Text segment -
━━━━━━━━━━━━━━━━━━━━━━━━━━━━━━

Many utilities are moving to automated meter reading systems such as drive-by and fixed base reading, but most still use handheld meter reading devices. If your utility is still using handhelds, this issue will examine some best practices for meter reading.

A common complaint of customers is, “You don’t read my meter every month.”  What you, as a manager, are faced with is determining if this is reality or perception. Technology such as automated meter reading, and even handhelds, has made “shade tree reading” more difficult to accomplish successfully. Even with handhelds, you still want to insure that you get accurate meter readings each month and eliminate the possibility of your meter readers fabricating readings.

Adhering to the following best practices will insure that.

Rotate routes among meter readers

If you have more than one meter reader, it’s a good idea to rotate reading routes among them. This serves multiple purposes. Your meter readers become familiar with all of your routes, which is helpful in case of absences due to vacation, sickness, or if staff turnover occurs. Rotating routes also makes it less likely that a dishonest meter reader can accurately make up a reading by remembering past usage patterns.

Read all meters every month

Do you read all meters every month, even for inactive accounts?  If your answer is, “No”, I encourage you to start now. Reading meters for inactive accounts is the best way to detect someone moving into a vacant house and using utilities without properly applying for service. For water meters, it is also a way to determine if these is a leak at a vacant property.

Don’t display previous readings in the handheld

If you’ve been in this business as long as I have, you can remember the days when meter readers carried meter books. Each account had a page in the meter book and the meter reader would write each reading in the book. Generally, each page in the meter book contained one or two years of monthly readings.

━━━━━━━━━━━━━━━━━━━━━━━━━━━━━━

Dataset section -
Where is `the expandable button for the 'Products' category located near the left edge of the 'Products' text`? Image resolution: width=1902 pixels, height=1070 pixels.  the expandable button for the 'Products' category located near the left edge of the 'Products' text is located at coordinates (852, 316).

━━━━━━━━━━━━━━━━━━━━━━━━━━━━━━

Goals -
• a. In the meter reading text, how many years of monthly readings did each page of a meter book generally hold?
• b. Proceed with the meter reading text, picking up after its final sentence.
The lines have no connection to the meter reading text.

Answers to the exercise -
• a. One or two years.

• b.
Do you remember how much the meter readers complained when you took away the meter books and made them use handhelds?  That’s because they no longer had the meter book and its wealth of information at their fingertips!

The advantage of meter books was that the meter reader had easy access to each account’s usage history. The disadvantage of meter books also was that the meter reader had easy access to each account’s usage history. Having access to an account’s past usage history made it easier for dishonest meter readers to engage in “shade tree reading”.

For the same reason, I recommend not displaying previous readings in the handheld, if that option exists. Eliminating the possibility of using the previous reading to guesstimate a meter reading is the best way to insure that the meter reader actually reads each meter.

Set reasonable high/low limits

Do your meter readers complain that the handheld beeps at them for high and low readings all the time?  Is this really the case or do they just not want to be bothered with entering an out of range reading a second time?  If it really is the case, then you likely don’t have good high/low limits set when you export the handheld file from your billing software. Establishing high/low limits is not an exact science and it can require multiple tweaks and adjustments until you arrive at limits that catch readings that are legitimately high or low.

Seasonally adjust high/low limits

Most customers have usage patterns that vary seasonally. For water, this is usually seen in increased usage in the summer when watering lawns and gardens causes usage to increase. For electricity utilities, the pattern is often increased usage in the winter and summer when customers are heating and cooling their homes. Do you seasonally adjust your high/low parameters to mirror your customer’s usage patterns? If not, you may not be taking full advantage of using the high/low alerts generated by the meter reading devices.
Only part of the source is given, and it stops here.